● TASK DESCRIPTION:
Within the records below, find the line with "Task: Enable Show for Displayname visibility" and the line with "The image size is (1024, 576).", then reproduce exactly those two lines and all lines between them, without any picture.

Start of MATERIAL PROVIDED

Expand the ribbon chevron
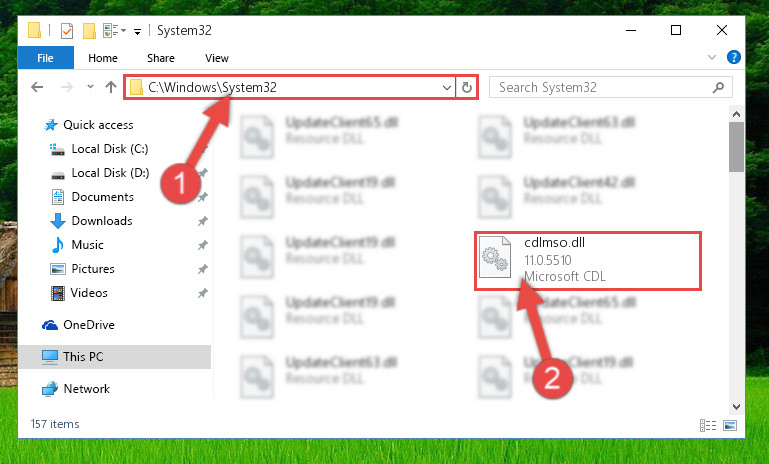769x464 pixels. coord(712,57)
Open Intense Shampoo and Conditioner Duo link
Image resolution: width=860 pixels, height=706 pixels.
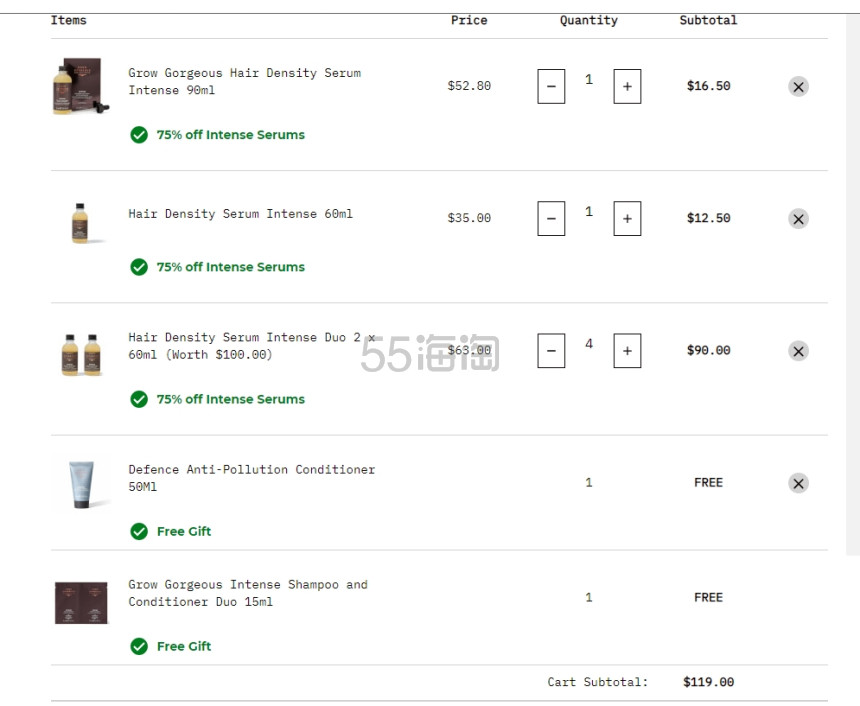[x=248, y=593]
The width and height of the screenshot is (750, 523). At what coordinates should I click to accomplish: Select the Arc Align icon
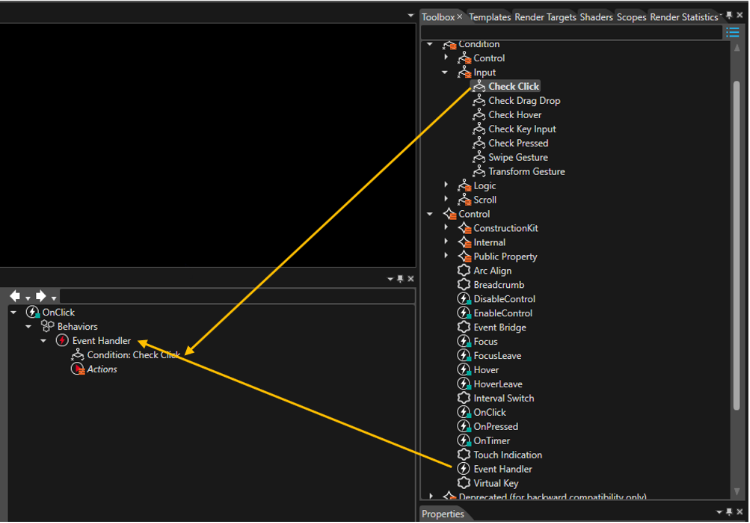(x=463, y=270)
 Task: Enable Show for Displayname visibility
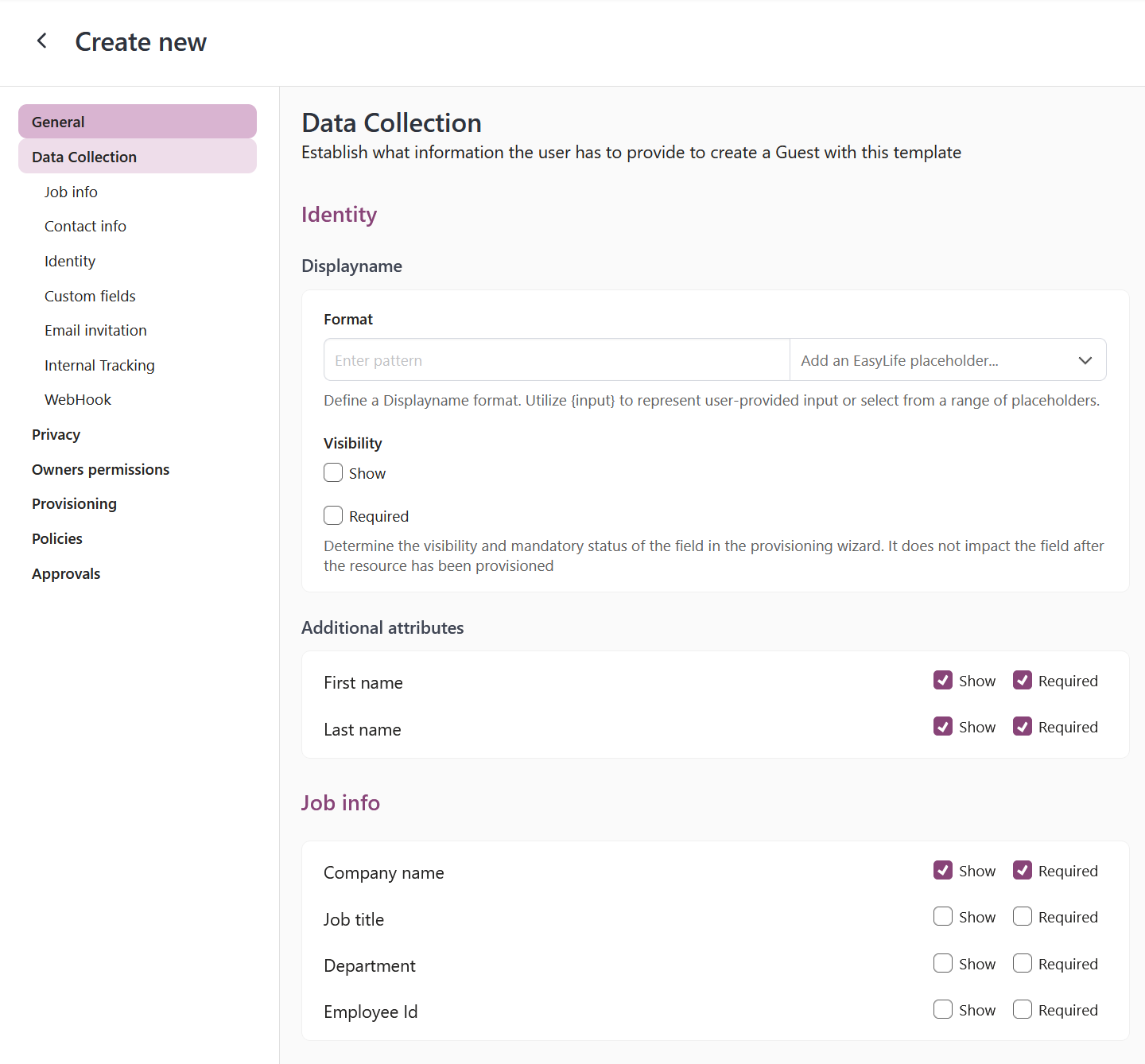[x=333, y=472]
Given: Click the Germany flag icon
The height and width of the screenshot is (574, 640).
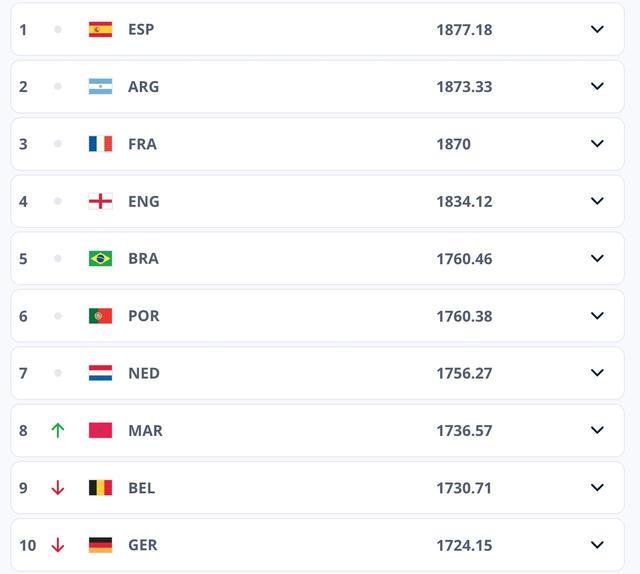Looking at the screenshot, I should tap(100, 545).
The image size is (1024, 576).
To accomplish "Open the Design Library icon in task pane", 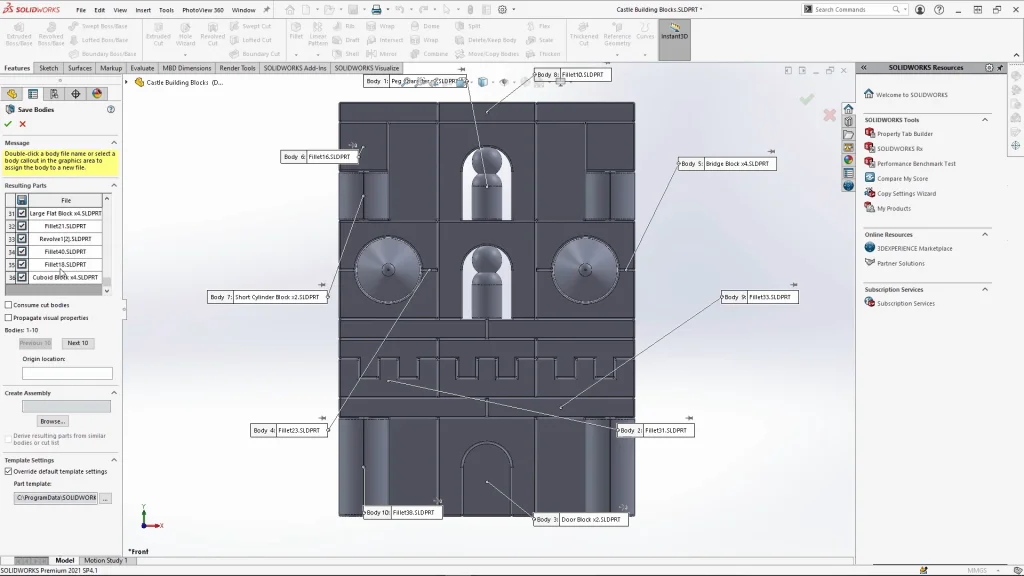I will [x=848, y=121].
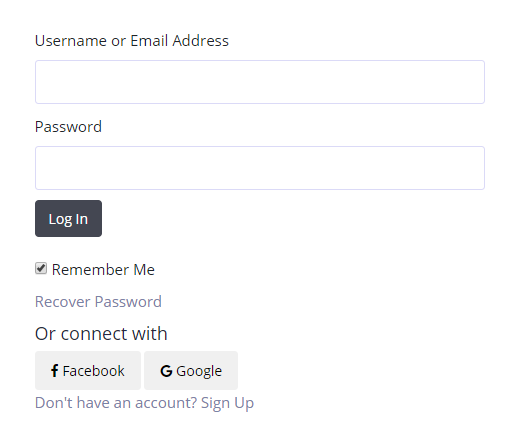The height and width of the screenshot is (444, 520).
Task: Connect using the Google button
Action: pyautogui.click(x=191, y=370)
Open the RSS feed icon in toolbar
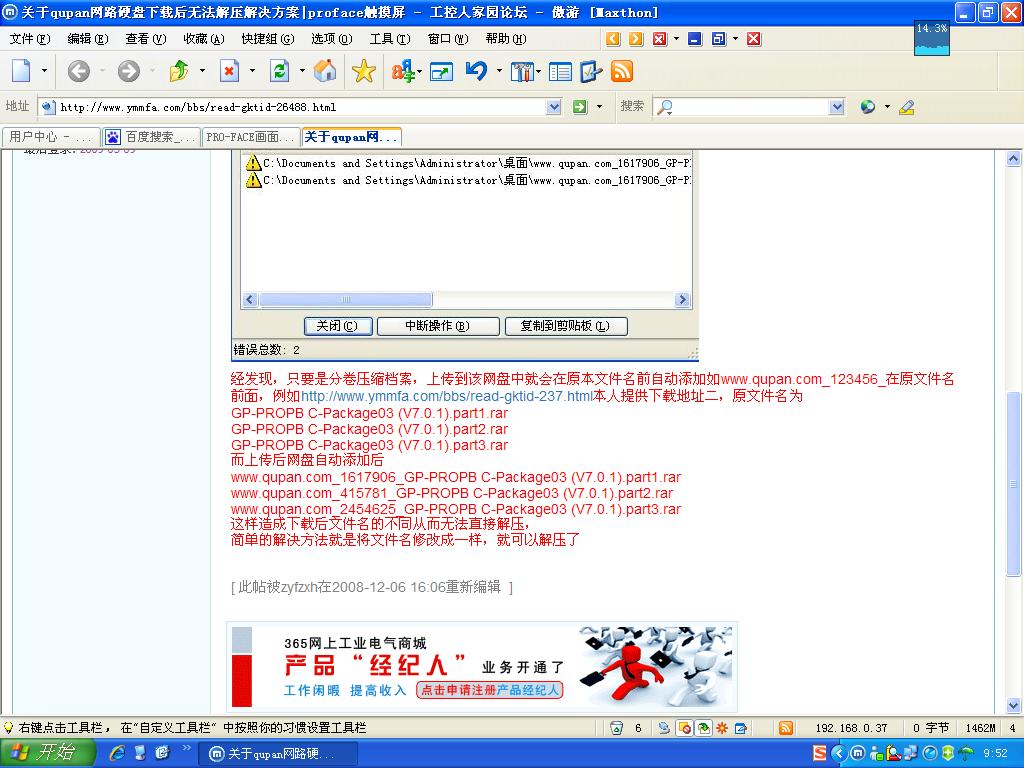The height and width of the screenshot is (768, 1024). coord(622,71)
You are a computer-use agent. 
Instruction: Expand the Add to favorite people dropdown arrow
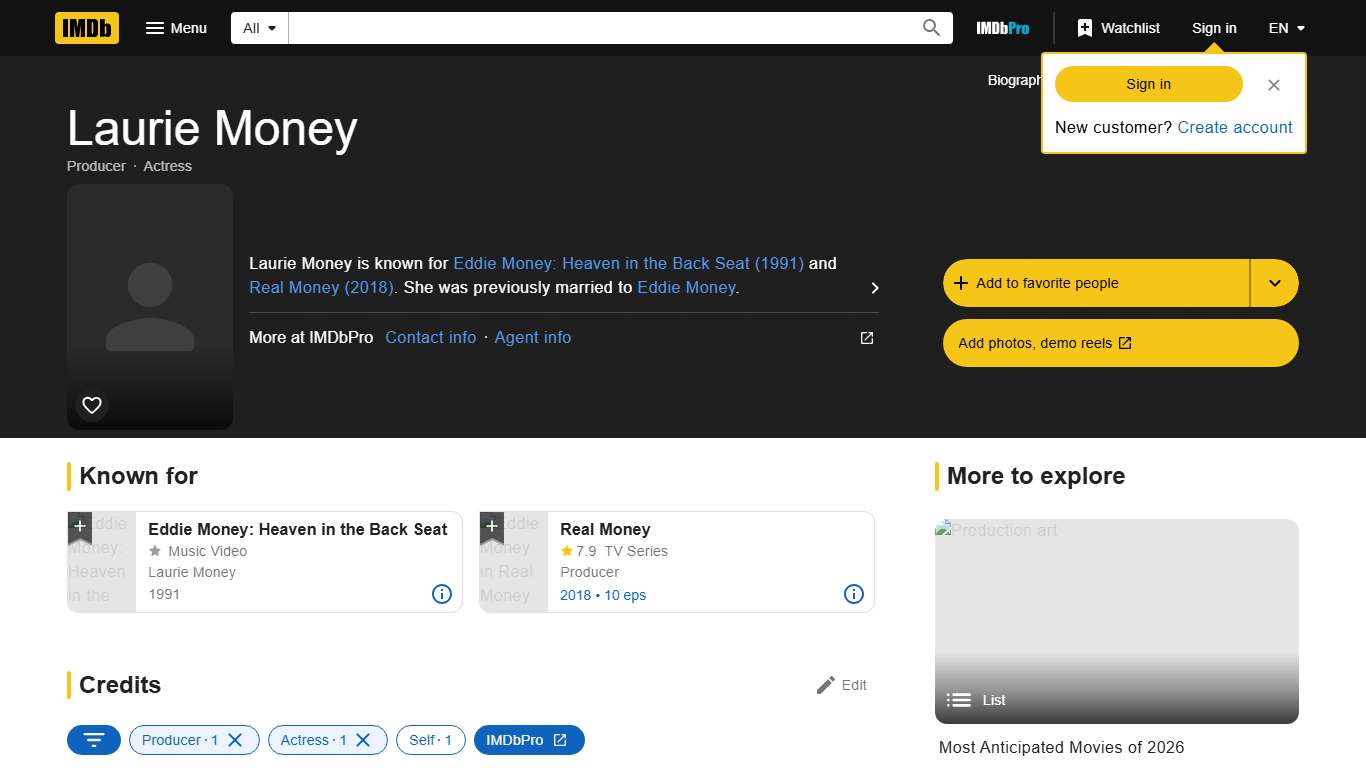[1274, 283]

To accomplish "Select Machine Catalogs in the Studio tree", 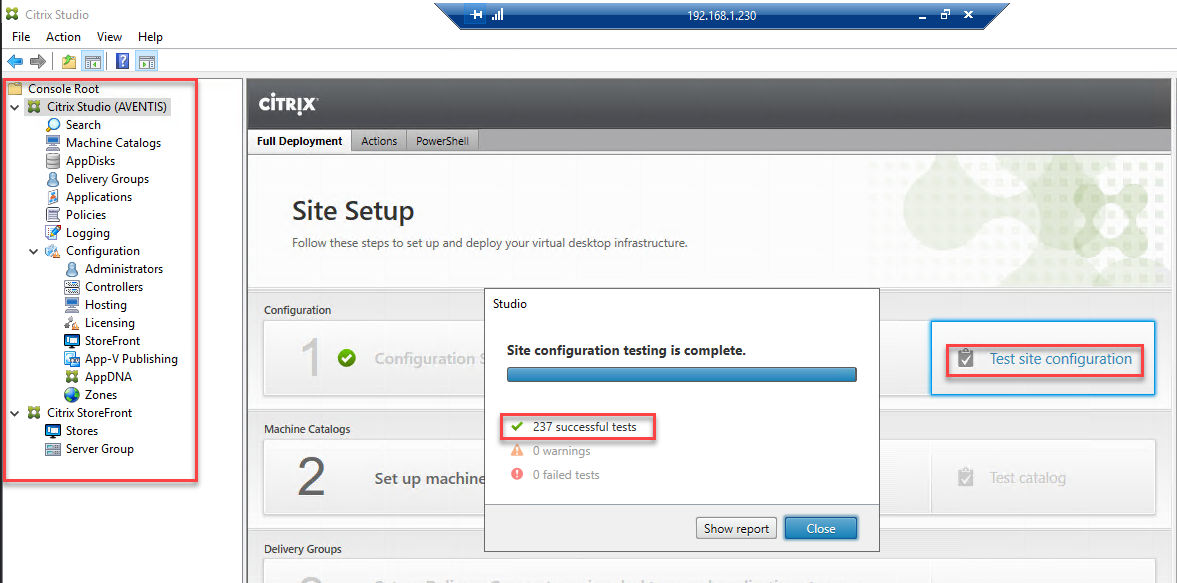I will coord(112,142).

End of MATERIAL PROVIDED

● EXPECTED ANSWER:
 Task: Enable Show for Displayname visibility
[x=333, y=472]
Given: Click the Germany flag icon
The height and width of the screenshot is (574, 640).
Looking at the screenshot, I should tap(100, 545).
The image size is (1024, 576).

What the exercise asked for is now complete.